# Database Discussions > IBM DB2 >  AS/400 syntax issue

## reverland

What would be the correct syntax for this statement.
AND		DIXCOM.F0005.DRKY = right('          ' + DIXCUST.FDCASLD.CASR2, 10)

I use this in SQL 7 and it works great but not on the AS/400. What would be the correct syntax for AS/400 or a workaround.

----------


## Dan Holt

Since SQL/400 doesn't currently have a RIGHT function I have done several work arounds.  I hope this one helps.

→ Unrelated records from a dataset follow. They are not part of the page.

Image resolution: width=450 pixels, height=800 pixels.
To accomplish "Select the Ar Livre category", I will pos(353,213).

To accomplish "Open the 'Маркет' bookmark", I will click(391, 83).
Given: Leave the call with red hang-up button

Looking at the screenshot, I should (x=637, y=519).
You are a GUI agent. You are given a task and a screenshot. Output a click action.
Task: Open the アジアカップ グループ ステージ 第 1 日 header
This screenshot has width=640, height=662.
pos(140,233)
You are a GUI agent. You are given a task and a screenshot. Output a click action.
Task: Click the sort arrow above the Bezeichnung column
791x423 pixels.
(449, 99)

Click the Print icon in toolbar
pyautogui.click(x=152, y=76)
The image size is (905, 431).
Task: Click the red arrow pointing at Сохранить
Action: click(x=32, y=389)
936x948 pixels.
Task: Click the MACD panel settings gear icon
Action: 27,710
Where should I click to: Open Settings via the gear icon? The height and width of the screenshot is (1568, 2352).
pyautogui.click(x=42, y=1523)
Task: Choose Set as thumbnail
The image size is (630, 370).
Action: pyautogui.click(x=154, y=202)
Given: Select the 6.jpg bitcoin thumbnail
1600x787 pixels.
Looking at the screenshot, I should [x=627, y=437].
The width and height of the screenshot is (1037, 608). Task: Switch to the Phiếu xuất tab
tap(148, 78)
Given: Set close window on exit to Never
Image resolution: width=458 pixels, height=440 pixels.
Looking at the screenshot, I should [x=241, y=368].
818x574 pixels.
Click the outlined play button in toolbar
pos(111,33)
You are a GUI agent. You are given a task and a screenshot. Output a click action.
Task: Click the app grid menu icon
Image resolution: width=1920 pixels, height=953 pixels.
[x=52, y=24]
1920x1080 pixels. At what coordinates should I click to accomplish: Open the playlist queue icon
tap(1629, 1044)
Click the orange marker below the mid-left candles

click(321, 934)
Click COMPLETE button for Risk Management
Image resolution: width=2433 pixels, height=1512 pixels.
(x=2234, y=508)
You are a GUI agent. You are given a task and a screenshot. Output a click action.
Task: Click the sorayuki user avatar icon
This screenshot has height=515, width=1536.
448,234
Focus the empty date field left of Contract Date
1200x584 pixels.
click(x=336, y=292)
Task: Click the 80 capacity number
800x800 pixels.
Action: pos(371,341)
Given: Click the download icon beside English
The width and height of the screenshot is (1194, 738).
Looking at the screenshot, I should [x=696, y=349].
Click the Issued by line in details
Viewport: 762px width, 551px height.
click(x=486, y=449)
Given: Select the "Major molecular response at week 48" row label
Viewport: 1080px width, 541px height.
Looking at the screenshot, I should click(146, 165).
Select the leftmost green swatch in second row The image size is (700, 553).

create procedure cmsddata.CcYyMmDd
(InOut	CcYyMmDd	VarChar(8))

-- Accept 6 character date of YYMMDD
-- Create 8 character date of CCYYMMDD

-- By: Dan Holt (CompuName)

Language Sql

Begin

-- Accept Date of YyMmDd
-- Return Date of CcYyMmDd

Declare cnvDate	Decimal(8,0);
Declare FldLength	Integer;

Set CnvDate = cast(CcYyMmDd as Decimal);

If CnvDate > 500101 Then

  Set CnvDate = CnvDate + 19000000;

Else

  Set CnvDate = CnvDate + 20000000;

End If;

Set CcYyMmDd   = '000' || Strip(cast(CnvDate as VarChar(8)), L, ' '); -- Remove leading spaces and add zero's

Set FldLength     = Character_Length(CcYyMmDd);

Set CcYyMmDd  = SubStr (CcYYMmDd, FldLength - 7, 8);

 :Smilie:

----------